Happy SysAdmin day!
Introduction¶
This is a small write-up of our ongoing effort to move our infrastructure to modern technologies like Kubernetes. It all started a bit before the Hack Week 17 with the microservices and serverless for the openSUSE.org infrastructure project. As it mentions, the trigger behind it is that our infrastructure is getting bigger and more complicated, so the need to migrate to a better solution is also increasing. Docker containers and Kubernetes (for container orchestration) seemed like the proper ones, so after reading tutorials and docs, it was time to get our hands dirty!
Installing and experimenting with Kubernetes / CaaSP¶
We started by installing the SUSE CaaSP product on the internal Heroes VLAN. It provides an additional admin node which sets up the Kubernetes cluster. The cluster is not that big for now. It consists of the admin node, three kube-master nodes behind a load balancer and four kube-minions (workers). The product was in version 2 when we started, but version 3 became available which is the one we're using right now. It worked flawlessly, and we were even able to install the Kubernetes dashboard on top of it, which was our first Kubernetes-hosted webapp.
Since the containers inside Kubernetes are on their own internal network, we needed also a loadbalancer to expose the services to our VPN. Thus, we experimented with Ingress for load balancing of the applications deployed inside Kubernetes, also successfully. A lot of experiments around deployments, scaling and permissions took place afterwards, to get us more familiarized with the new concepts, which of course ended up in us destroying our cluster multiple times. We were surprised to see though the self-healing mechanisms taking over.
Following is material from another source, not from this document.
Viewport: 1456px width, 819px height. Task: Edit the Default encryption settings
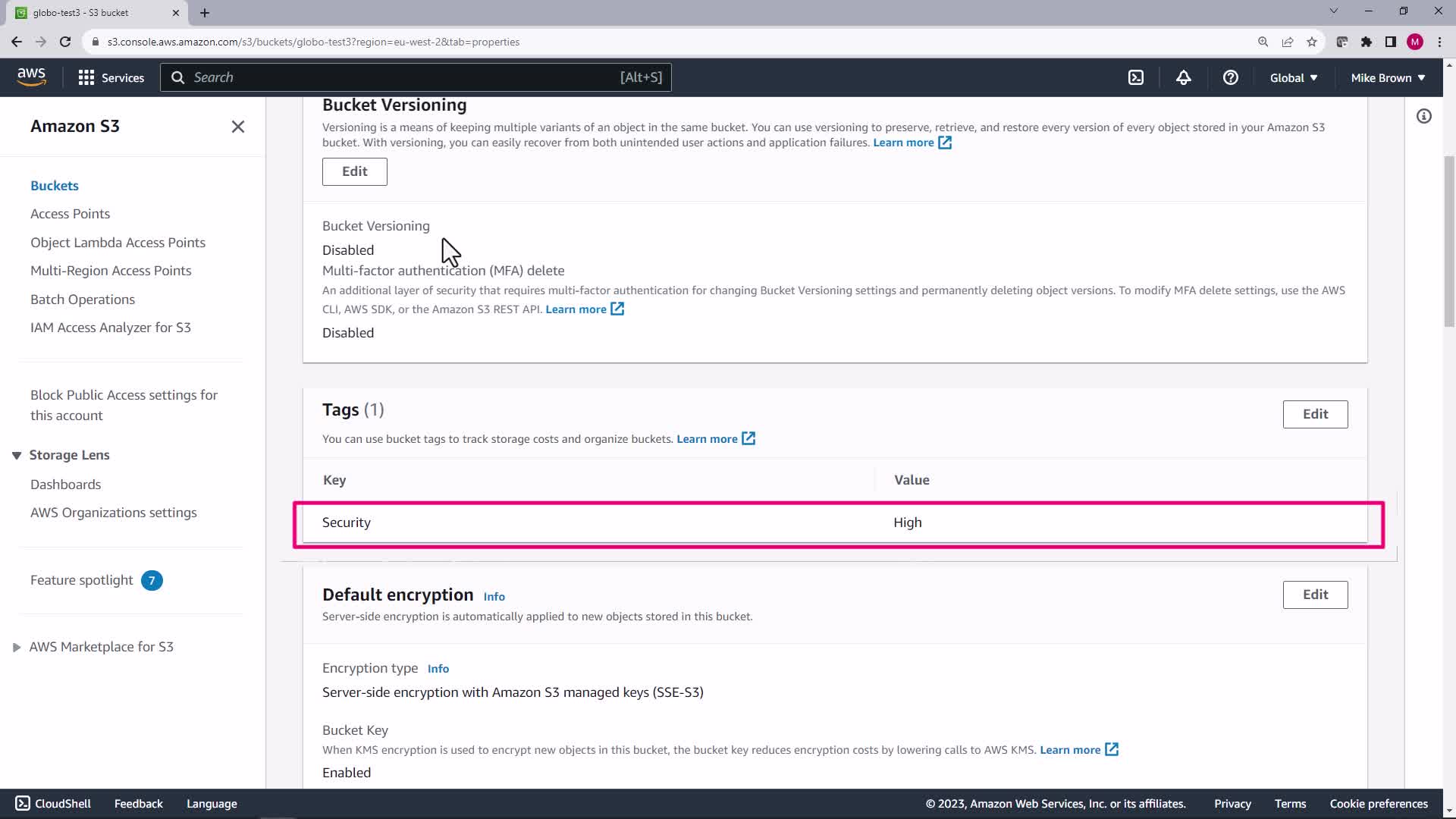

Although the experiments took place only with static pages so far, it still allowed us to learn a lot about Docker itself, eg how to create our own images and deploy them to our cluster. It's worth also mentioning the amazing kctl tool, just take a look at its README to realize how much more useful it is compared to the official kubectl.
Time to move to the next layer.
Installing and experimenting with Cloud Foundry / CAP¶
The next step was to install yet another SUSE product, this time the Cloud Application Platform, which offers a Platform as a Service solution based on the software named Cloud Foundry. The first blocker was met here though. CAP requires a working Kubernetes storageclass, which means that we needed to have a persistent storage backend. A good solution would be to use a distributed filesystem solution like Ceph, but due to the time limitations of Hack Week, we decided to go with a simpler solution for now, and the simplest was an NFS server. The CAP installation was smooth from that point, and we managed to login to our Cloud Foundry installation via the command line tool, as well as via the Stratos webUI. A wildcard domain *.cf.mydomain.tld was also needed here.
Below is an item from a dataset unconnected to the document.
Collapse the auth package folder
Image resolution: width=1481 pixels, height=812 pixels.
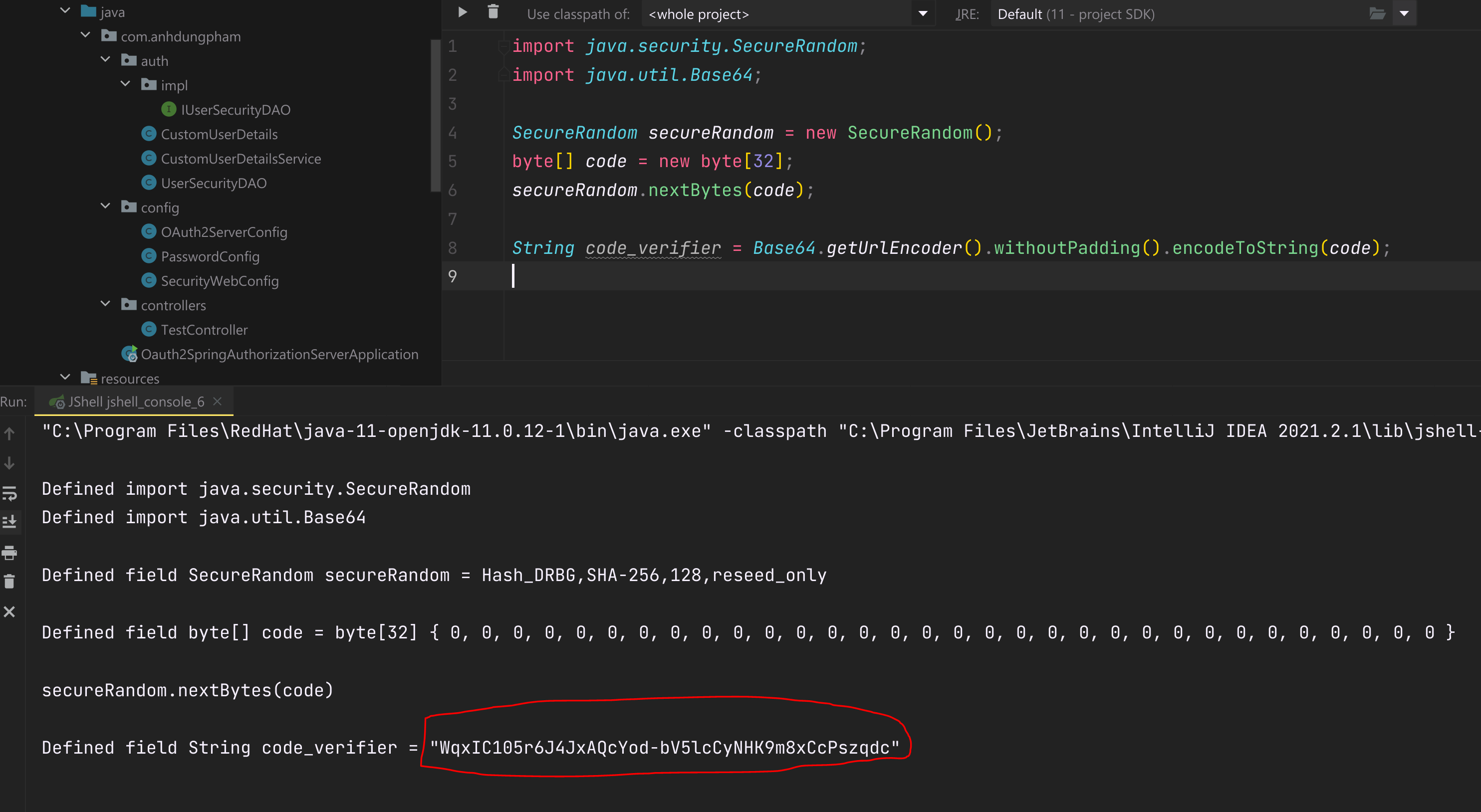[x=105, y=60]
The idea was quite straightforward here: go to your git repository, and type a simple command like: cf push -m 256M -k 512M myapp. This would deploy a new app directly to Cloud Foundry, giving it 256MB of RAM and 512MB of disk space. As a bonus, it created a domain myapp.cf.domain.tld immediately! So the benefits here were quite obvious, no need to build our own container image with the app and set up a mechanism to deploy it, and no need for the manual step of setting up a DNS. The Ingress LB for Kubernetes that was mentioned before is also obsolete now, as Cloud Foundry handles this as well. The command cf scale could also give us the ability to scale up/down (increase/decrease memory/disk) or scale in/out (increase/decrease number of instances) as well.
Time for stress testing¶
Hack Week 17 was over, so the next days we deployed a few static apps (and one dynamic that needed also a memcached backend), by giving them the absolute minimal disk/RAM (around 10MB ram and 10MB to 256MB disk, depending on the webapp). We triggered a number of bots that started requesting the webpages in a loop, and the results were really impressive: even with such minimal resources and only one instance running, we saw only an increase on the CPU usage to max 15%!
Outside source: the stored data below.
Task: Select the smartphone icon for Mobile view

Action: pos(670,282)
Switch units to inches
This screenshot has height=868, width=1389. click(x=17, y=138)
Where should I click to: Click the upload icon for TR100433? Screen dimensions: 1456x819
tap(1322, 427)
As a second step, we put some static webapps of low importance running in the cluster and we let them public. We're not going to reveal which ones yet though, feel free to guess :) We plan to monitor the resource usage and activity for a few days, and if everything is fine to even put some more important webapps in.
Future tasks¶
There are a lot of future tasks that need to be resolved before we fully hit production. First of all, as mentioned, the NFS storageclass needs to be replaced with a proper distributed filesystem solution. SUSE Enterprise Storage product is a good candidate for it. Furthermore, we'd need to integrate our LDAP server with both CaaSP and CAP accounts. Last but not least, we are very close on making dynamic webpages with relational database needs working.
The overall progress is tracked in a trello board, and of course the internal heroes documentation has more info about the setup. Volunteers are always welcome, feel free to contact us in case you'd like to jump onboard.
Thanks to anybody who helped on setting up the cluster, the SUSE CaaSP and CAP teams for replying to our tons of questions. Special thanks go to Dimitris Karakasilis and Panagiotis Georgiadis for joining me before, during and after Hack Week 17 and still being around, making this from a simple idea to a production-ready project.